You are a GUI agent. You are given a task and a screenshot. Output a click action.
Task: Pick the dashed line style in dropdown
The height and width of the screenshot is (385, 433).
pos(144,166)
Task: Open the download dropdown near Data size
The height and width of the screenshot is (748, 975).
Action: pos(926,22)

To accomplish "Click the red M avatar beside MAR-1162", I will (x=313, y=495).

---

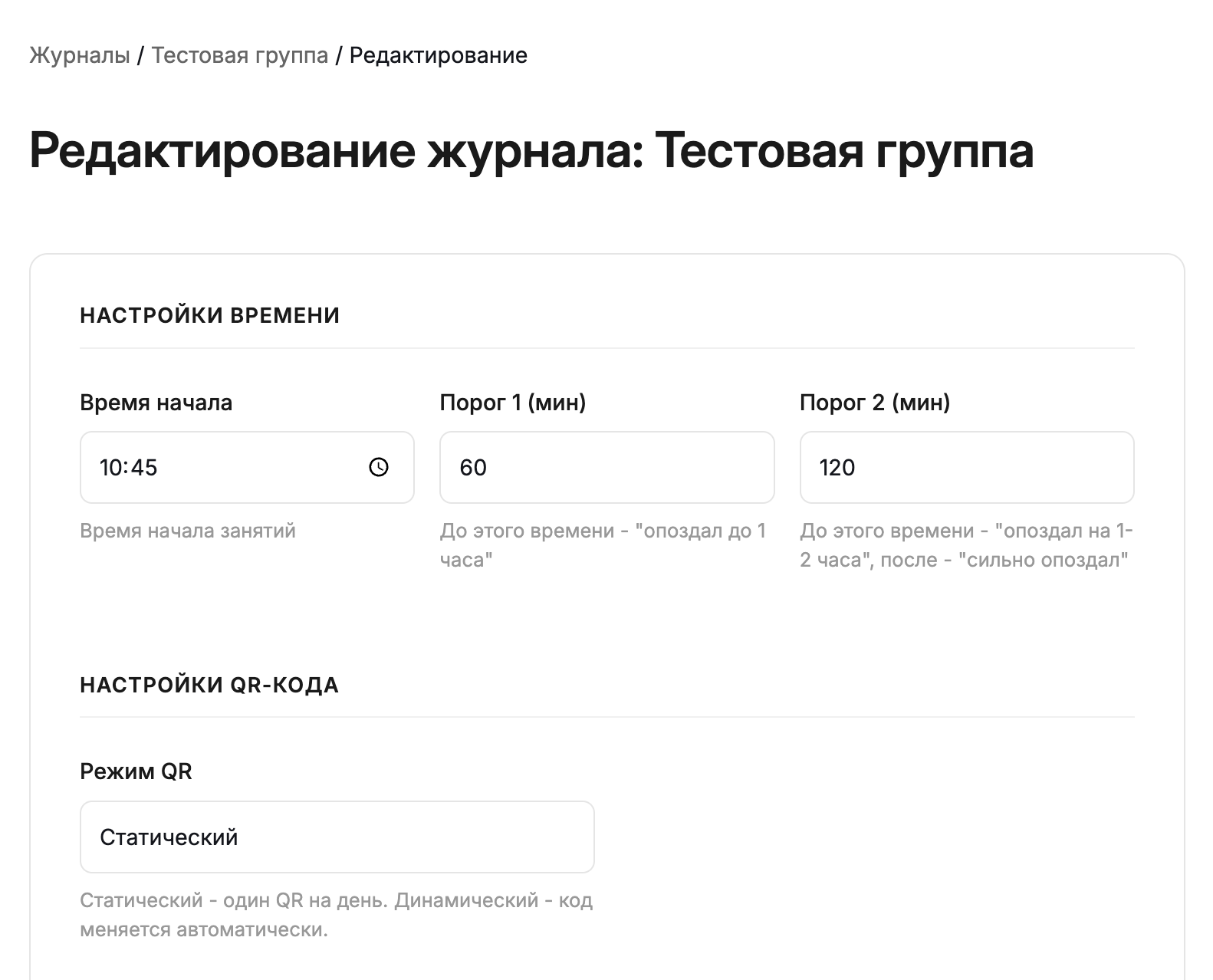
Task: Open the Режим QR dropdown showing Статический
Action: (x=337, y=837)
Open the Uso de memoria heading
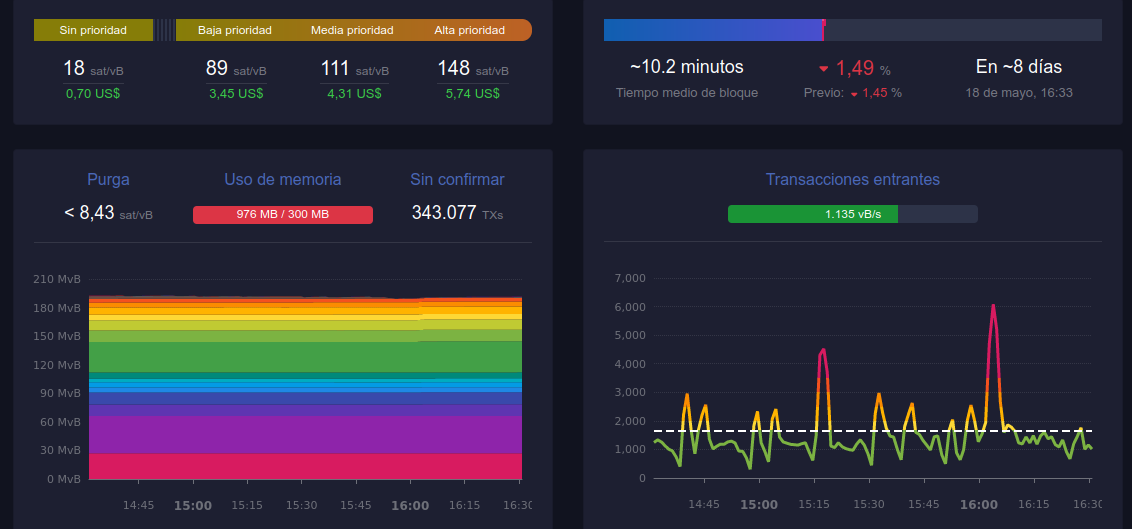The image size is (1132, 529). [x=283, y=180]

...

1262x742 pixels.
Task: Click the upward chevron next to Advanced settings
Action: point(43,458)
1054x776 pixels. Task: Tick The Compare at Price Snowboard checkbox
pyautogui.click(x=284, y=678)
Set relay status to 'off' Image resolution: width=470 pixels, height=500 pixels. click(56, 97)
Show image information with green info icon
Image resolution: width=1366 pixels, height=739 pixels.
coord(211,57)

* Brief *
From the data above, output only the lines between the line containing "You are a GUI" and the line containing "Task: Open the download", inclusive, exactly as written.

* Completed task *
You are a GUI agent. You are given a task and a screenshot. Output a click action.
Task: Pick the dashed line style in dropdown
The height and width of the screenshot is (385, 433).
pos(144,166)
Task: Open the download dropdown near Data size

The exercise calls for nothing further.